Mentre la pubblicità ci porta naturalmente e, direi, ovviamente in un mondo che non esiste fatto di famiglie sempre belle, giovani e sorridenti, di animaletti antropomorfi e di soluzioni, apparentemente definitive, la comunicazione pubblica è costretta a muoversi nell’unica e sola dimensione che le appartiene: quella della realtà.
Mentre la pubblicità solletica i nostri desideri e le nostre passioni (“Lasciati trascinare dalle tue passioni” ci propone in questi giorni una grande marca di automobili) la comunicazione pubblica deve (è costretta) dirci come stanno le cose.
Per cui un conto è lo spot che spiega, finiti i tempi delle Amministrazioni friendly, che utilizzare uffici e servizi è semplice come allacciarsi le scarpe, altro è raccontare che una Regione attiva la procedura per concedere alle categorie più deboli l’esenzione dai ticket sanitari e contestualmente mostrare a “Striscia la notizia” che per accedere a quel servizio occorre mettersi in fila dalle 23 della notte precedente.
Cercherò di essere ancora più chiaro.
Da dieci anni a questa parte non c’è amministratore pubblico che non citi i risultati dell'autocertificazione che negli anni ’90 cominciò a togliere il sistema pubblico dalle paludi medioevali e che lo racconti, appunto, come uno spot da vittoria totale.
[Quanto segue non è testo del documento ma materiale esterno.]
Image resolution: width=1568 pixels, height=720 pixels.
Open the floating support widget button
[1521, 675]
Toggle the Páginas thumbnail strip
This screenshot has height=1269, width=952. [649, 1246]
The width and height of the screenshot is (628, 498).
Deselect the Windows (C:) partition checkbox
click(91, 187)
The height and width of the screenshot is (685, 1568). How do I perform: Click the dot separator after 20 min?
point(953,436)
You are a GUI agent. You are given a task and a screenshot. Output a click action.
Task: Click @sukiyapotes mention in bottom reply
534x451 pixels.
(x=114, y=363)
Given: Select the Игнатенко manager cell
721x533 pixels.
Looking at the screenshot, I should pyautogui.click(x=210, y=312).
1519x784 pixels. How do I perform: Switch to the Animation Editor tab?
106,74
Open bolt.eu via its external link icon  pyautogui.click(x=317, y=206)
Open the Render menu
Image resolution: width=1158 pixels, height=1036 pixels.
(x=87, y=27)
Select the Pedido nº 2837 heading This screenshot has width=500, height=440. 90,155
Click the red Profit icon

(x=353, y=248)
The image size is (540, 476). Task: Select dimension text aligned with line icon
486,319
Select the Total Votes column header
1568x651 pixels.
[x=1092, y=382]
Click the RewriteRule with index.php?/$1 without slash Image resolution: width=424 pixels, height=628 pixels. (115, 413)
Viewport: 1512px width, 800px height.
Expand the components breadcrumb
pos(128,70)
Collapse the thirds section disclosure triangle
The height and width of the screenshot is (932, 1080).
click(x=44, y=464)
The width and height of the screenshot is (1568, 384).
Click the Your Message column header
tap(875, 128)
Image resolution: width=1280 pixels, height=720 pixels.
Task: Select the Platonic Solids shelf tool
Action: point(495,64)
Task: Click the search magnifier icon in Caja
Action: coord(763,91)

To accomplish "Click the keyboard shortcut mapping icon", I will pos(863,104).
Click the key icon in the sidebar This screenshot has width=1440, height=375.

Il 19 giugno 2011 un bel servizio giornalistico ci dice che le anagrafi italiane hanno rilasciato nel corso del 2000 ancora 35 milioni di certificati, mentre il 70% di pratiche certificative potrebbe addirittura essere eliminato.
Se la comunicazione pubblica non lo spiega, se non dimostra che semplificazione e cambiamento non riguardano solo gli uffici pubblici ma anche, per restare al tema, banche, patronati e assicurazioni resteremo
Si potrebbe continuare all’infinito.
Ma la questione è e rimane quella di conoscere discipline e tecniche e di saperle usare a seconda dei risultati che si intende ottenere.
È evidente che ai comunicatori pubblici non è più di tanto consentito di giocare con le parole, con gli slogan, con la fantasia (anche per questo, benvenute le Facoltà di scienze della Comunicazione) ne va della loro professionalità, ma soprattutto della loro credibilità.
La credibilità è l’asse di equilibrio su cui dobbiamo muoverci.
Senza credibilità non si è ascoltati e, addirittura, si finisce per legittimare il “sentito dire” e il “chiacchiericcio da autobus”.
Senza credibilità gran parte della nostra costruzione comunicativa finisce per afflosciarsi su se stessa.
Allora altro che comportamenti virtuosi (raccolta differenziata dell’immondizia, pagamento dei biglietti su autobus e metrò) da raccontare come fossero prodotti gastronomici.
I servizi pubblici, evidentemente, sono tali se tutti pagano le tasse. Aggiungerei, però, se tutti pagano le tasse e li difendono dando valore al significato della parola “pubblico”. Ma quando lo usi da solo, ricorderai involontariamente uno dei giochi per ragazze più popolari a cui probabilmente hai giocato prima.
Rilanciare questo termine, restituire alle Amministrazioni la loro centralità tra servizi e utenti, sollecitare i cittadini ad una nuova e diversa partecipazione rappresentano altrettante tappe che la comunicazione pubblica deve percorrere per conquistare quel ruolo paritario a cui da sempre aspira.
Sono queste alcune delle competenze proprie della comunicazione pubblica.
Il resto appartiene all’antico vizio italico di non risolvere mai i problemi, ma, come i sofisti dell’antica Grecia, di discuterne all’infinito.